Assume we have a coding for the alphabet. We can construct a binary tree where the left branch corresponds to a $0$ and the right branch corresponds to a $1$. Keep adding nodes for every digit. The coding is prefix-free, so the leaves of this tree correspond to unique characters in the alphabet.

Therefore, we can reframe the problem as such: given the frequencies of each character $f_1,\dots ,f_n$, we want to construct a binary tree such that we minimize the following objective function:

$$\sum _{i=1}^n{f}_i\cdot \text{depth}(i,T)$$

This is because the depth of a character $i$ in the tree corresponds to the length of the encoding for it. To optimize the tree, it should be “full,” meaning all internal nodes have 2 children (otherwise, we can replace the leaf with its parent and still have a prefix-free coding).

Two properties about the optimal solutions

Here, we break our proof of correctness down into two parts. We want to prove the following two facts:

1. Any full binary tree with $\ge 2$ leaves must have 2 leaves such that they are siblings of the same parent at the deepest level.
2. Suppose $\text{OPT}$ is a full binary tree that minimizes $f(\text{OPT})$. Then, there must exist a ${\text{OPT}}^{\prime }$ such that $f_n$ and $f_{n-1}$ (the frequencies of two characters) are the smallest and their corresponding leaves appear as siblings in the deepest node. Furthermore, $f(\text{OPT})=f({\text{OPT}}^{\prime })$.

Todo

I did not take notes for the proofs. Oops

We can construct a ${\text{OPT}}^{\prime }$ by swapping the two nodes at the deepest level with $n$ and $n-1$, which are guaranteed to exist by fact 1, thereby proving fact 2.

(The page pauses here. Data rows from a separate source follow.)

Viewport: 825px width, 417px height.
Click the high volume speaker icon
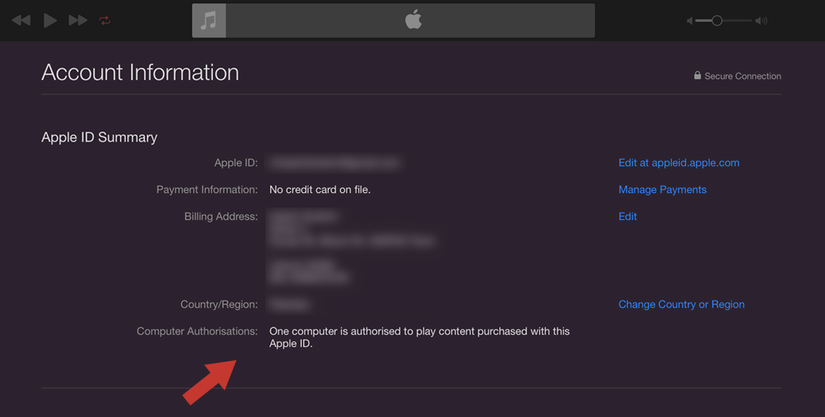coord(761,20)
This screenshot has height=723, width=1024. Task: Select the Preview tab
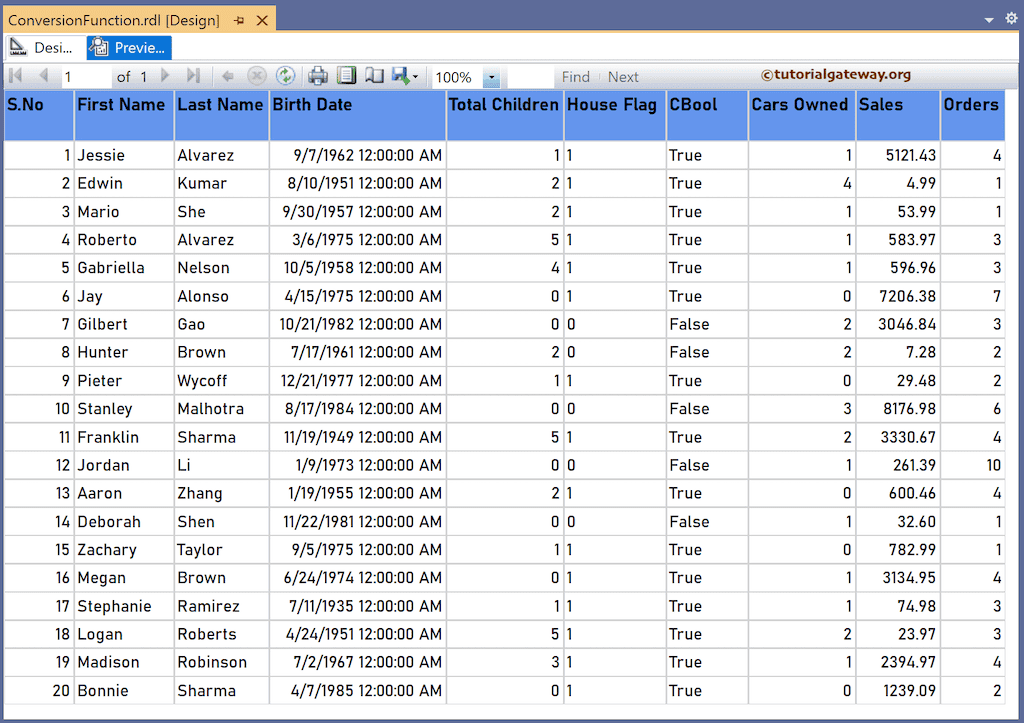128,47
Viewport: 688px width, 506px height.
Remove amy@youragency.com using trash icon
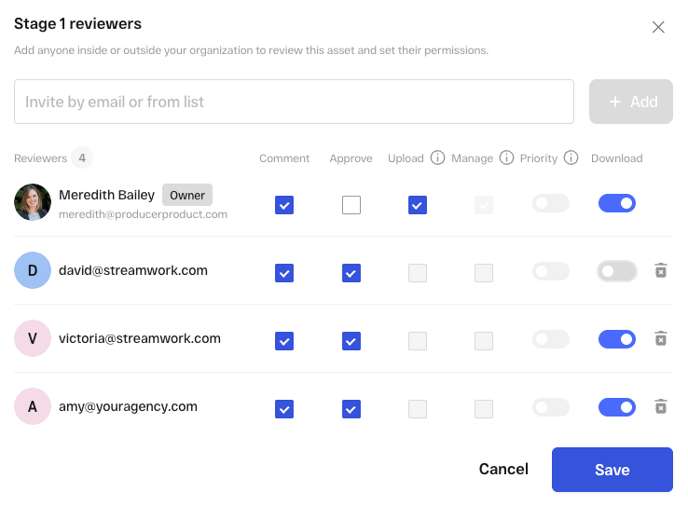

Narrowing the solution space

Proving these two facts allows us to restrict the solution space that our exchange argument needs to travel through to get from $\text{OPT}$ to $G$, our greedy solution.

In particular, let $K_1$ be the set of solutions that are full binary trees where the leaves $1,\dots ,n$ have characters $n,n-1$ as siblings in the deepest node. We will only need to look at these solutions, simplifying our argument.

Then we can reframe the optimization problem again: we want to output a full binary tree $T\in K_1$ that minimizes

$$f(T)=f_n\cdot \text{depth}(n,T)+f_{n-1}\cdot \text{depth}(n-1,T)+\cdots +f_1\cdot \text{depth}(1,T)$$

Algorithm

Note that $\pi (n-1)=\pi (n)$, where $\pi (n)$ is the parent of node $n$.

1. Set aside nodes $n$, $n-1$ where $f_n$ and $f_{n-1}$ have the smallest frequencies. Consider $\pi (n-1)$, which is the parent of the two nodes.
2. Calculate $f_{\pi (n,n-1)}=f_n+f_{n+1}$.
3. Recurse on the nodes $1,2,3,\dots ,n-2,\pi (n,n-1)$, as well as the frequencies $f_1,f_2,\dots ,f_{n-2},f_{\pi (n,n-1)}$.